• **EXTRACT PROVIDED**:
++++++++++
Ruling ensures minority tyranny (Politico, 03/12/13)
Prof. Herman Schwartz: "In January, judges on the U.S. Court of Appeals for the District of Columbia virtually eliminated the power given presidents by the Constitution to make recess appointments when Congress is not in session. Ignoring approximately 200 years of practice and explicit approval by presidents, the Senate and three other appellate courts, Chief Judge David Sentelle, and Judges Karen LeCraft Henderson and Thomas Griffith ruled that a president can make recess appointments only during the recesses at the end of the year ... The decision provides a judicial backstop for minority obstructionism, for it shuts down one of the few ways a president can fully staff his administration, even if with only temporary appointments. ... This decision does not come as a complete surprise. In an opinion last April involving a milk price regulatory system created in 1933, Sentelle and Judge Janice Rogers Brown condemned virtually all legislation regulating the economy as an unconstitutional infringement on economic liberty to satisfy “the public appetite for other people’s money.” They are not alone on that court in their views. Until February, when Sentelle retired, the nine active and four senior judges included nine Republican appointees, most of them from the far right of the political spectrum. These judges have made the court into a killing field for efforts to regulate the economy, engaging in what Washington Post columnist Steve Pearlstein has called a “judicial jihad.” ...With Sentelle’s retirement, there are four active GOP-appointed judges and three Democratic appointees, leaving four vacancies."

Filibuster Reform is Not the Big Story for the DC Circuit Court (Washington Monthly, 03/09/13)
Ryan Cooper: "This is the critical issue when it comes to the DC Circuit Court. They have jurisdiction over the regulatory agencies, and the current conservative majority has become the key instrument in obstructing regulatory reform, especially Dodd-Frank. This was the focus of Haley Edwards’ blockbuster story in our latest issue:... And the behavior of these conservative jurists has become aggressively hackish ... this is the same court that just completely eviscerated the President’s power to make recess appointments (pending a Supreme Court decision).... if Dodd Frank and the rest of President Obama’s big first term achievements are to avoid being pecked to death, Democrats must fill those empty seats on the DC Circuit. That is the background reality that informs all this discussion about filibuster reform and the federal judiciary."

He Who Makes the Rules: Barack Obama’s biggest second-term challenge isn’t guns or immigration. It’s saving his biggest first-term achievements, like the Dodd-Frank law, from being dismembered by lobbyists and conservative jurists in the shadowy, Byzantine “rule-making” process. (Washington Monthly, 03/01/13)
Haley Sweetland Edwards: "Part of the issue here is that the D.C. Circuit is packed high with conservative judges. Eight out of eleven on that bench were appointed by Republicans; despite four vacancies, Obama’s nominations have been stymied consistently by Republicans in Congress. The three-judge panel that decided Business Roundtable included two Reagan appointees, Judge Douglas Ginsburg and Chief Judge David Sentelle, a Jesse Helms protégé. ... The third judge was George W. Bush appointee and consummate Ayn Randian Janice Rogers Brown. All three have made a bit of a name for themselves over the years as conservative activists, unafraid to mold precedent to fit their ideological ends."
++++++++++
• **DATA SUPPLIED**:
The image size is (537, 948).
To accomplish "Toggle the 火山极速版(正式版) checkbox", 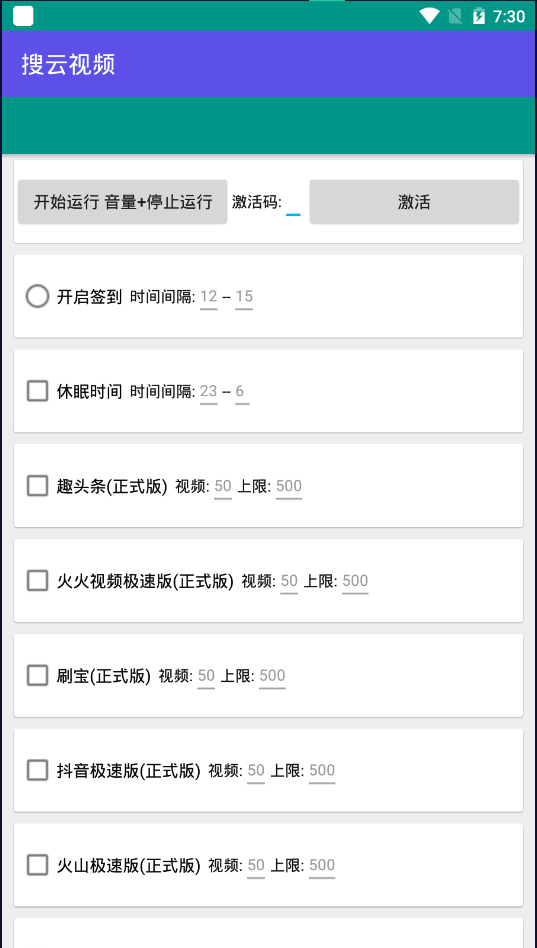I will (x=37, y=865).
++++++++++
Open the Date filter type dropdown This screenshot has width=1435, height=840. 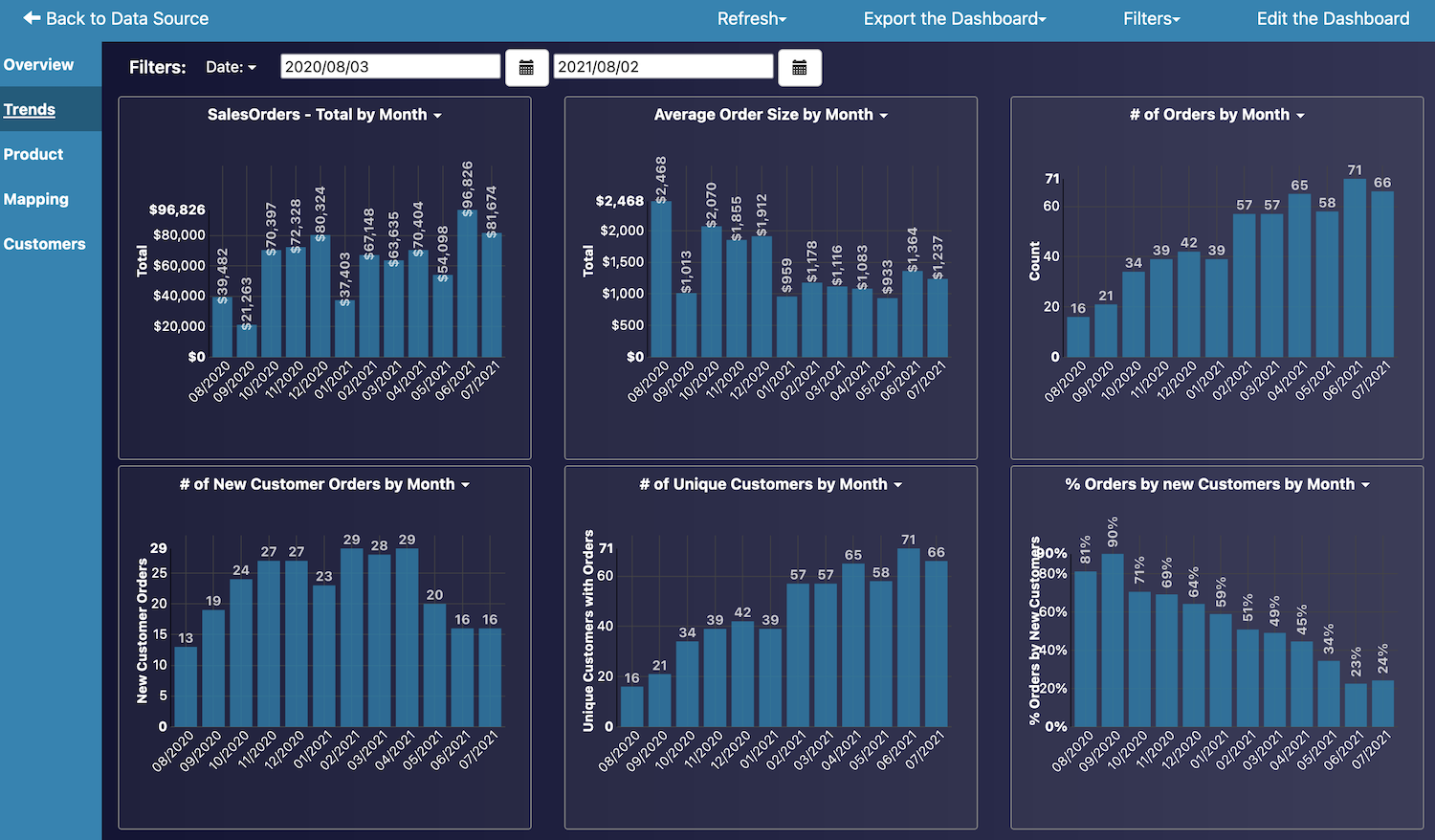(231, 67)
++++++++++
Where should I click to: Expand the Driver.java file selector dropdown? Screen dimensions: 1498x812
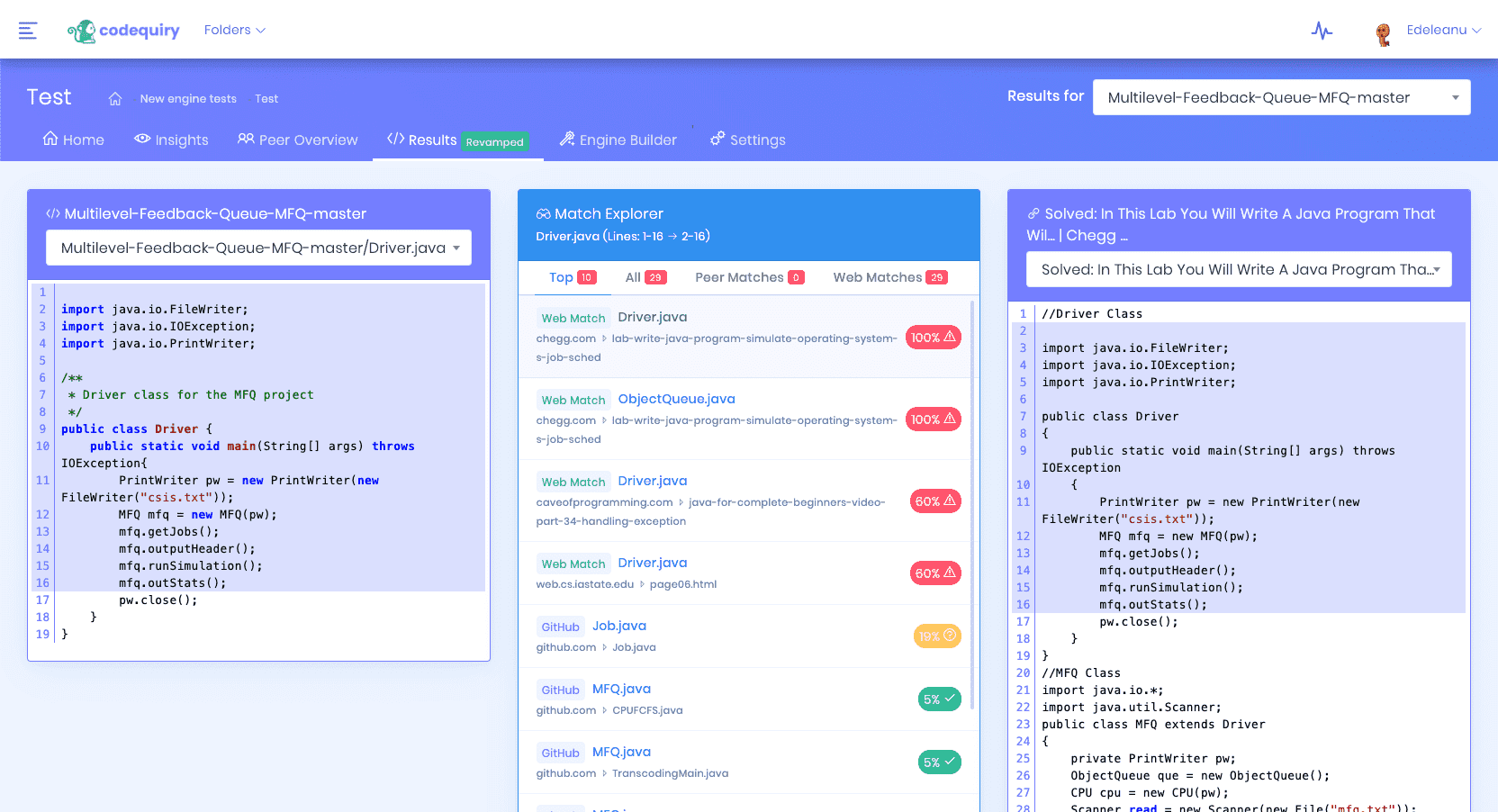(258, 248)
++++++++++
• **OBJECTIVES**:
1. Print the passage from the D.C. Circuit excerpts starting with "He Who Makes" and going on through "process. (Washington Monthly, 03/01/13)".
2. Name every judge that the D.C. Circuit excerpts mention by name.

• **EXERCISE ANSWERS**:
1.
He Who Makes the Rules: Barack Obama’s biggest second-term challenge isn’t guns or immigration. It’s saving his biggest first-term achievements, like the Dodd-Frank law, from being dismembered by lobbyists and conservative jurists in the shadowy, Byzantine “rule-making” process. (Washington Monthly, 03/01/13)

2.
David Sentelle
Karen LeCraft Henderson
Thomas Griffith
Janice Rogers Brown
Douglas Ginsburg